Written By: トーノZERO連絡先

 これは、宮崎駿ネットワーカーFCのWindsTalkメーリングリストに書いた内容の再編集版です。

 Part-2から続きます。

フジモトの求める生物種の多様性は(たぶん)正しい §

 古世界の住人・川崎悟司イラスト集に、関心のある古生物史アンケートというページがあるのに気付きました。

 これを見ると、1位がカンブリア紀。3位がデボン紀です。恐竜の時代は5位以下。その筋のマニアの注目先が、世間一般と違うことが良く分かる結果です。

 ちなみに、おいらも1990年代ぐらいから「カンブリア紀!」なので、そういう意味ではトレンドに乗ってます。

 更にどうでも良い余談。

 このサイトには、ネタの未来架空生物というのも掲載されていることに気付きました。(ファーストガンダムが分る人限定)

-=-=-=-=-

提示された文章で、筆者が自分も「トレンドに乗ってます」と言う理由を、文章に書かれている内容から1〜3文で説明してください。 答えるときは、提示された文章の内容だけを使ってください。

提供された情報:
-=-=-=-=-

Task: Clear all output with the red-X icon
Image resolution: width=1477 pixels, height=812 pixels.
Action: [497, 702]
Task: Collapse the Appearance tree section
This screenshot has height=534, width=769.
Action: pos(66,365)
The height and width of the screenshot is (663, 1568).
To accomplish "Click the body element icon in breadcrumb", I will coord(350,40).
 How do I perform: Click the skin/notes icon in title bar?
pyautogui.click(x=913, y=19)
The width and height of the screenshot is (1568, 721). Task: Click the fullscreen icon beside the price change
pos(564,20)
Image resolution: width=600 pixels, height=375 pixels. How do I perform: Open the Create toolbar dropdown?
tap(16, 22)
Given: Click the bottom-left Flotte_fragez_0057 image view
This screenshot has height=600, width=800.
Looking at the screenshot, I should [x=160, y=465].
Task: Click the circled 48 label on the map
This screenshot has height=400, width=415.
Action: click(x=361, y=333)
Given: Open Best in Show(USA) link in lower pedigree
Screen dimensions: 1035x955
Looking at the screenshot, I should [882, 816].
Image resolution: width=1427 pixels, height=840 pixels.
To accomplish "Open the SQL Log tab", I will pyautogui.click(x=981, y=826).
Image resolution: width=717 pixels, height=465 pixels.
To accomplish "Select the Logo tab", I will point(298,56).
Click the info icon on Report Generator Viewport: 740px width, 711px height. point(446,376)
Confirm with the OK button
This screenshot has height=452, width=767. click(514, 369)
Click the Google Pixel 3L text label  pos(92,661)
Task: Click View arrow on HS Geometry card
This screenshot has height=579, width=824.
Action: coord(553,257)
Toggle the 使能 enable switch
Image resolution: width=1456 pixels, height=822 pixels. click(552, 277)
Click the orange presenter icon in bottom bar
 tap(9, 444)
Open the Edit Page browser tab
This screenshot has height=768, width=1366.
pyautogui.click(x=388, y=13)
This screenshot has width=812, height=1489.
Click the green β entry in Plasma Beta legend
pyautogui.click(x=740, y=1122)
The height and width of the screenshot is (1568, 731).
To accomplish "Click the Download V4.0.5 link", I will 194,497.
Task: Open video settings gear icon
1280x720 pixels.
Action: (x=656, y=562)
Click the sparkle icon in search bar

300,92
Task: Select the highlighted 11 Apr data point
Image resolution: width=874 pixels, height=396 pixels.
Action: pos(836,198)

-=-=-=-=-

最終的な答え: 関心のある古生物史のアンケートでは、カンブリア紀が1位になっています。筆者も1990年代ぐらいから「カンブリア紀!」だったので、その意味でトレンドに乗っていると言っています。